Here are five of the best opportunities for crypto-based passive income:
Liquidity providing
The widespread adoption of Automated Market Markers (AMMs) has made decentralized exchanges very popular. With that, liquidity providing (or liquidity mining, as it’s also known) is one of the most popular ways to earn passive income.
DeFi protocols rely on generating liquidity pools composed of pairs of tokens equal in value. As such, they allow all users to become liquidity providers.
As a reward for locking up your digital assets in a smart contract to provide liquidity, you’ll receive liquidity provider tokens (LP). These tokens represent your share in the total liquidity pool.
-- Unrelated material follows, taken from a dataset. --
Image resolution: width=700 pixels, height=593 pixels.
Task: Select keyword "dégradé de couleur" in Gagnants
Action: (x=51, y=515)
Based on your share in the pool, the exchange also determines what percentage of the swap fees you’ll receive.
Yield farming
Yield farming is very similar to liquidity providing. The only difference is that the latter applies only to DeFi protocols used for trading and not for lending or borrowing.
The best way to explain yield farming is by comparing it to traditional finance. In traditional banks, the bank uses the funds you deposited to credit other people, and you receive a fixed portion of the gained interest.
Yield farming is similar because you store your crypto assets in a liquidity pool. The users of the same protocol can then borrow these tokens and use them for margin trading.
The rewards for yield farmers are calculated as Annual Percentage Yield (APY) – the actual rate of return earned on an investment, factoring in the effect of compounding interest which is calculated periodically.
Crypto token staking
Staking is only possible on networks that operate on a Proof-of-Stake (PoS) consensus method to validate transactions.
If you have tokens that support staking, you can earn passive income by staking them in a staking pool. Your tokens are then put to work and used to ensure that all transactions are valid and secure.
Naturally, you’ll get rewarded for your efforts. Staking allows you to earn between 5% and 20% annually, depending on how many tokens you stake. Currently, the most popular blockchains that allow staking are Solana, Cardano, and Polkadot.
Income from NFT staking
Selling NFTs can often be a challenge because their value is mostly subjective, so the option of NFT staking is a good way to earn money from your NFTs without finding a buyer.
How does income staking work?
You can lock up your NFT through a platform or the founding project to earn staking rewards. These rewards depend on the NFT itself or the staking platform, but usually, they are awarded weekly or daily and come in the form of the platform’s native token.
Lending/Borrowing
Lending and borrowing crypto is straightforward: you lend your crypto to borrowers to receive interest. The amount you receive depends on the interest rate, the value of the crypto, and the duration of the loan.
There are different lending strategies available:
- Peer-to-peer lending enables individuals to directly obtain loans from other individuals through a P2P lending platform, effectively cutting out the standard financial institution from the process. You can set the amount you want to lend, as well as the interest.
- Decentralized lending happens through the blockchain with no intermediaries and interest rates are automated by smart contracts.
- Centralized lending is done by centralized platforms that have fixed interest rates and lock-up periods.
- Margin lending refers to lending assets to traders that use your assets to expand their market position.
Let your income work for you
Earning money while you sleep is something that sounds too good to be true – but it is very much possible.
When you consider the fact that it’s quite easy to achieve gains in the world of DeFi, there is no reason not to dabble in some of these methods. They aren’t that complex and basically boil down to depositing stablecoins and waiting to receiving your interest.
However, keep in mind that these investments do come with risks due to the volatility of crypto assets. Still, that shouldn’t detract from the fact that earning passive income with crypto is easy and can significantly improve your financial situation.